Alves Pinto atua em dois processos que envolvem o Palácio Guanabara e os herdeiros da Família Real, representando o Ramo de Petrópolis, descendentes de Dom Pedro de Alcântara de Orléans e Bragança, primogênito da princesa Isabel. Os integrantes do Ramo de Vassouras, herdeiros de Dom Luís Maria Filipe de Orléans e Bragança, também são parte.
A primeira ação, do século XIX, em que Conselheiro Ferreira Viana atuou como advogado da princesa Isabel, foi julgada improcedente em 1897. O juiz responsável era Godofredo Xavier da Cunha, genro de Quintino Bocaiúva. Para quem o nome não passa de logradouro, é preciso lembrar que Bocaiúva foi um dos civis mais importantes no processo de instauração da República no Brasil.
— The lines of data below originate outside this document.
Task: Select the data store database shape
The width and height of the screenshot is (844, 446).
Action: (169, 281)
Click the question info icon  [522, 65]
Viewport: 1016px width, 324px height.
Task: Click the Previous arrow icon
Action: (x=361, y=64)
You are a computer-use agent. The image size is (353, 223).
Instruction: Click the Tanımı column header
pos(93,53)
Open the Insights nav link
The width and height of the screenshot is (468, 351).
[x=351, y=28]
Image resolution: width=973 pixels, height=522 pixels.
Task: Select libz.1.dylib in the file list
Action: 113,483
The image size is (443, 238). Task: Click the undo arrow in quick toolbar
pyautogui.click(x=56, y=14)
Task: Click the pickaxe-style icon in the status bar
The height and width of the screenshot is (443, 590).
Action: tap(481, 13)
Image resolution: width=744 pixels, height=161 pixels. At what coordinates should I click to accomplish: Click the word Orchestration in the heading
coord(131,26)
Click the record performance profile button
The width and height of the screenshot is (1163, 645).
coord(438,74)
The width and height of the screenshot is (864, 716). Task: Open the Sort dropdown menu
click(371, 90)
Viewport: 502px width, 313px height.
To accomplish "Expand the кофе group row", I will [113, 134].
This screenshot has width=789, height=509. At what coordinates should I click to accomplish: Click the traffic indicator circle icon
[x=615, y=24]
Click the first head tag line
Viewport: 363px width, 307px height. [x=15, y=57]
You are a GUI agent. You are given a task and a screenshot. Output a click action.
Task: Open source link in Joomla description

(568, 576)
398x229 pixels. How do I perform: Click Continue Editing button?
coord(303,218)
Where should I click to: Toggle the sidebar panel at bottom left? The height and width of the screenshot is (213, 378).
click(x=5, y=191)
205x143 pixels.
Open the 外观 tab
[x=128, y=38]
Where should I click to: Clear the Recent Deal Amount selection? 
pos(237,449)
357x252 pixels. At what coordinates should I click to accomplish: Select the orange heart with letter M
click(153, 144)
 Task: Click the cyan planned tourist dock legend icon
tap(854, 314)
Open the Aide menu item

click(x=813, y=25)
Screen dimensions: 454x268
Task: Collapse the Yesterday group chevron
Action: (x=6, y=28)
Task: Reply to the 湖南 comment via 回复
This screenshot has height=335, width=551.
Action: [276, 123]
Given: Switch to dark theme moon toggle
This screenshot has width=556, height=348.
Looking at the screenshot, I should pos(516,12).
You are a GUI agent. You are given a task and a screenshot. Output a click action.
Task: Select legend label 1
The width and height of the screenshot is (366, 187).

Ainda que tenha sido interposto recurso, o processo ficou parado durante muitos anos e foi considerado desaparecido.
Em 1955, os netos da princesa Isabel ajuizaram uma ação reivindicatória. Se a primeira se tratava de uma ação possessória – num jeito simples de falar, pedia somente o direito de uso do palácio –, a segunda trata da propriedade do imóvel. Em primeira instância, a Justiça entendeu pela prescrição, que é a perda da proteção jurídica em relação ao direito pelo decurso do tempo. O já extinto Tribunal Federal de Recursos (TRF), porém, acolheu recurso da Família Real e deu seguimento ao imbróglio.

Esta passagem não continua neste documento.